Bank of Japan helpless as yen rise continues: UBS, Barclays
The Bank of Japan may be powerless to prevent the yen from rising to a 13-year high, according to the world's biggest foreign-exchange traders.
Deutsche Bank AG, UBS AG and Barclays Plc predict the yen will recover from its steepest weekly decline since 1999 as investors reduce carry trades that fund purchases of higher-yielding assets by borrowing in Japan. The currency will appreciate to 90 per dollar from 97.74 today in Tokyo even if the Bank of Japan intervenes to stem the biggest annual gain since 1998, they said.
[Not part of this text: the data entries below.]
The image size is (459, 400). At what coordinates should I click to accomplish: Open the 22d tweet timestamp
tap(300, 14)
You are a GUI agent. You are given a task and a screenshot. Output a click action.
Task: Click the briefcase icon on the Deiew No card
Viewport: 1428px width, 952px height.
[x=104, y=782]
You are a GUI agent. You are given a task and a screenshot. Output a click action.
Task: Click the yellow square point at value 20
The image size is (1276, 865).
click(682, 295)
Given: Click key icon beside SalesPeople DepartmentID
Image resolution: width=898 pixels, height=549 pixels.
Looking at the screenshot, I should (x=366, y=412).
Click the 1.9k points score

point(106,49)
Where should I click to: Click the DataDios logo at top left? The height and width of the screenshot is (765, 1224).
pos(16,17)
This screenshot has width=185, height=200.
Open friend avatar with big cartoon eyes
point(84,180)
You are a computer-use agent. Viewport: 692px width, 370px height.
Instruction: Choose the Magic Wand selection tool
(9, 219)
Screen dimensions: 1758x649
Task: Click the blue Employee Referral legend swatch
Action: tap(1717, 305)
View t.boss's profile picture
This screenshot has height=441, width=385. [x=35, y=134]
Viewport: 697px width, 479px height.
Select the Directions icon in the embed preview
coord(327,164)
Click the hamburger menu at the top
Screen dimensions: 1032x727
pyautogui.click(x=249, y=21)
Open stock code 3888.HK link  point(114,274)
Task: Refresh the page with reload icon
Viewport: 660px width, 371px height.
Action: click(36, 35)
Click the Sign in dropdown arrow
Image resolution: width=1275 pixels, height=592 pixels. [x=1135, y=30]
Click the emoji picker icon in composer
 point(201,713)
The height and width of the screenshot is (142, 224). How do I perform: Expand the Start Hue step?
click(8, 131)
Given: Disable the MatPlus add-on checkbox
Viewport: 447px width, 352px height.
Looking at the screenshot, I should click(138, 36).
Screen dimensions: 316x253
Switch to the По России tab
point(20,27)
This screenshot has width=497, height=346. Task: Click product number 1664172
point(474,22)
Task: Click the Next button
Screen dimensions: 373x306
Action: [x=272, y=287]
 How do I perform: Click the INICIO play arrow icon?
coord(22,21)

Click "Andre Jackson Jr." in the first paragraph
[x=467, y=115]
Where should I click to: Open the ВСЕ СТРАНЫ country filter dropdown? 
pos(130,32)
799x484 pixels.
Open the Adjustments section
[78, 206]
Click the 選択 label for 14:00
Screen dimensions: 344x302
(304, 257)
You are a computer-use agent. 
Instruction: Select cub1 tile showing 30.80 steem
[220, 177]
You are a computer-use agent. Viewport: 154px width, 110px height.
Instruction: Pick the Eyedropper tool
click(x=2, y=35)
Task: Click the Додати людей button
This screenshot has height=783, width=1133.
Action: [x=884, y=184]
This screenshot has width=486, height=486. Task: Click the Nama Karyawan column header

"Once the market realizes that we're now in a global recession, there's further deleveraging to come," said Geoff Kendrick, a senior currency strategist in London at UBS, the second-biggest trader in the $3.2 trillion-a-day market. Traders "are capitulating" after five years of bets against the yen, he said in a Nov 4 interview. The currency's 14 percent gain against the dollar this year and 30 percent advance versus the euro prompted Japan's government to announce last month it may buy or sell currencies to influence exchange rates, as the world's second-largest economy stumbled. Gross domestic product shrank by an annualized 3 percent in the second quarter as exports dropped 2.5 percent, according to government data.